Records for this exercise.
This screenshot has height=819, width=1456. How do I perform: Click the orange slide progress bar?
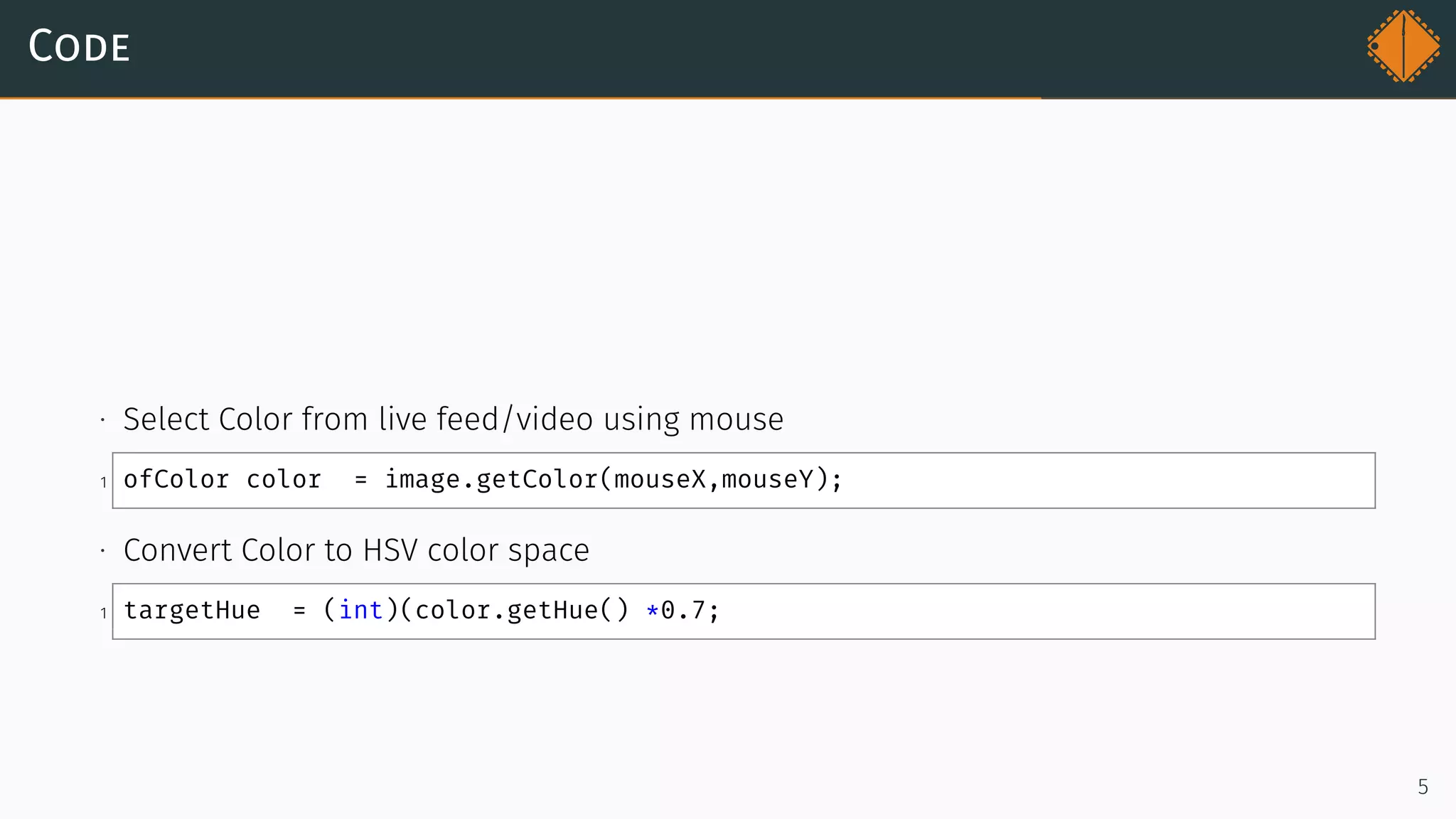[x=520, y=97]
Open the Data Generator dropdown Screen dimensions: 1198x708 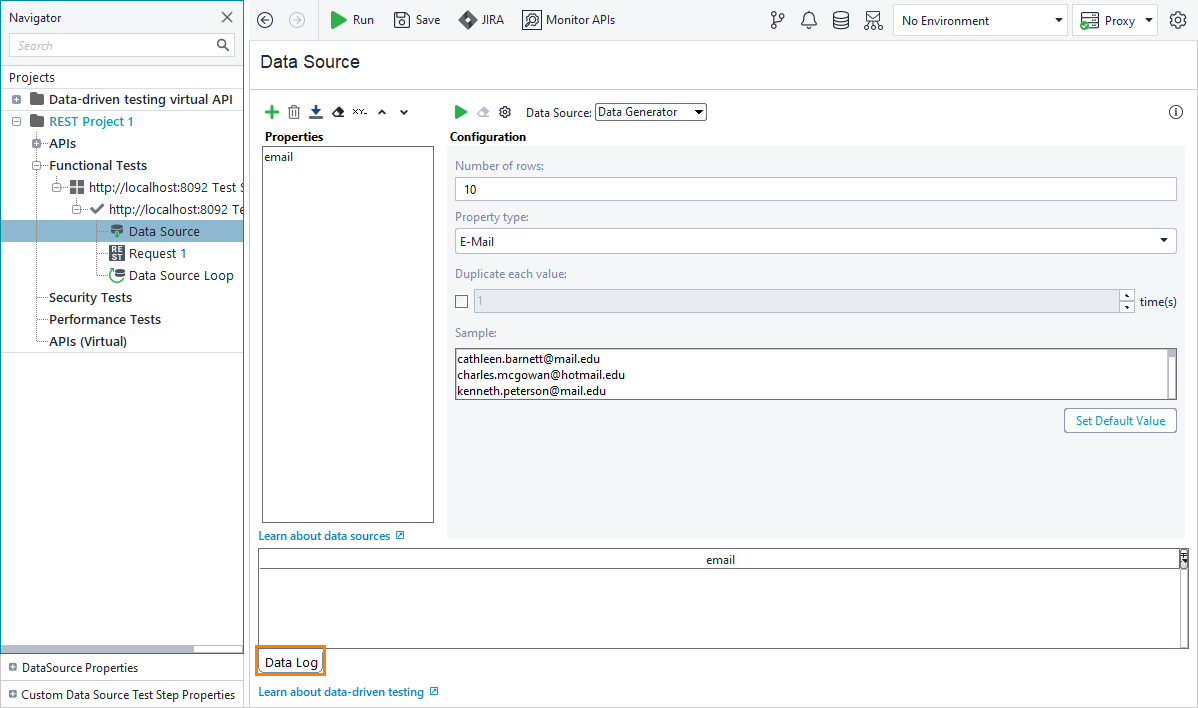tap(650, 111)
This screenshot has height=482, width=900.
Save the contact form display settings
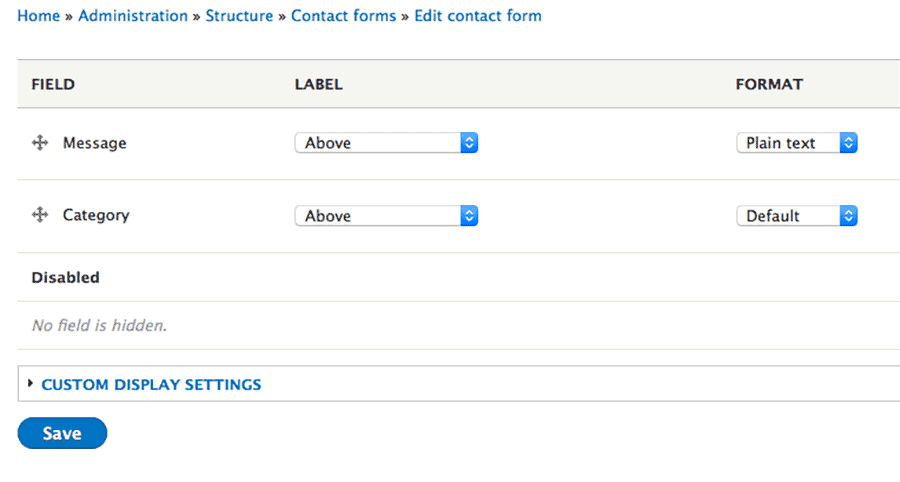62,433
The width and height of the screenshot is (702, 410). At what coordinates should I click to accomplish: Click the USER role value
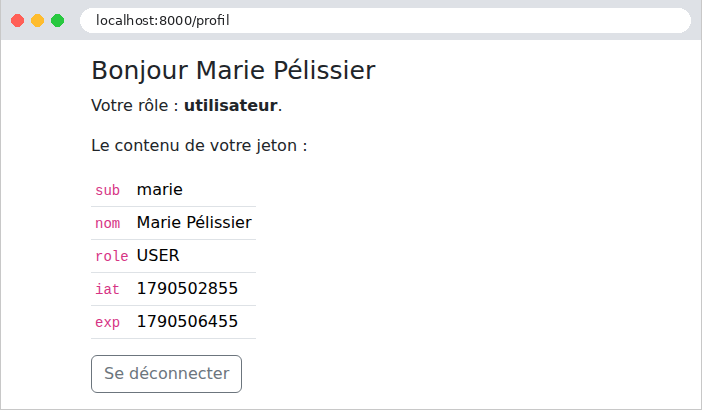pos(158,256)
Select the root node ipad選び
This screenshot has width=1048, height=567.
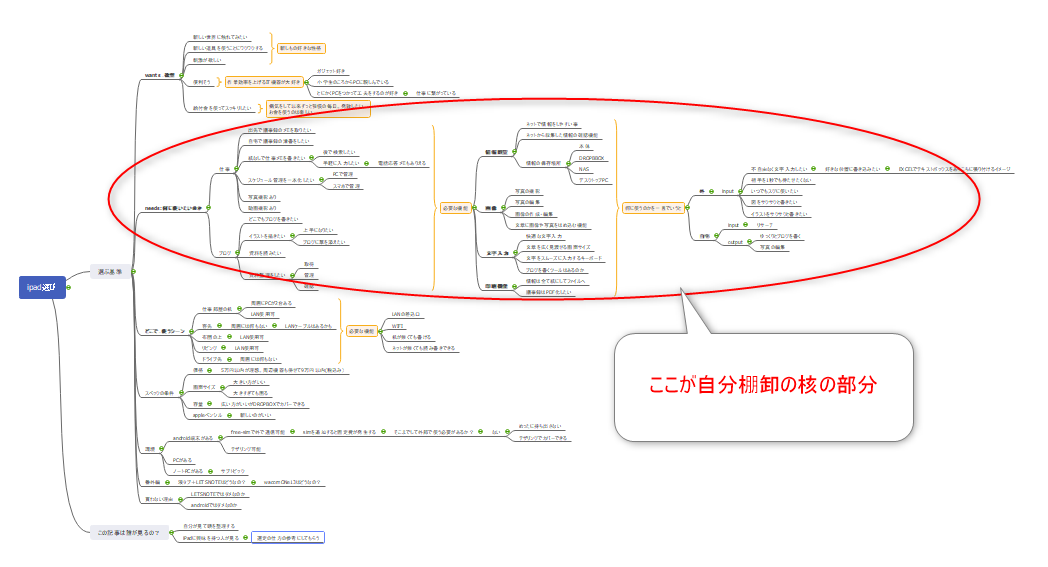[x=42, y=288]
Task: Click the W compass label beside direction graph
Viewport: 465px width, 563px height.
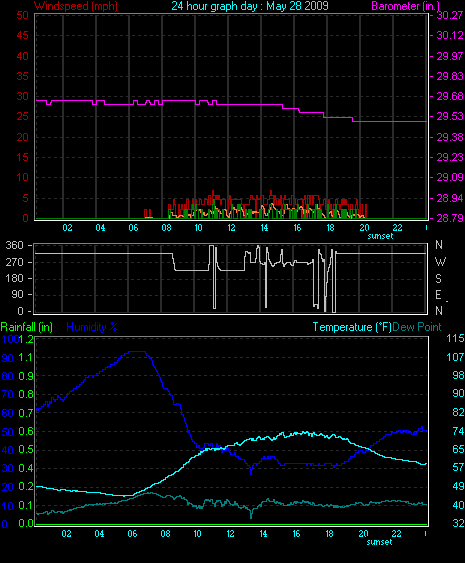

What the task asks. Reproduce the records verbatim, beginning at the line that contains "This screenshot has height=482, width=900." and continuing through the final line of the records, with both ends included. Omit the pictures from your reproduction.

Answer for the task.
This screenshot has height=482, width=900.
Save the contact form display settings
62,433
The width and height of the screenshot is (702, 410). At what coordinates should I click to accomplish: Click the USER role value
pos(158,256)
Select the root node ipad選び
This screenshot has width=1048, height=567.
[x=42, y=288]
Task: Click the W compass label beside direction graph
Viewport: 465px width, 563px height.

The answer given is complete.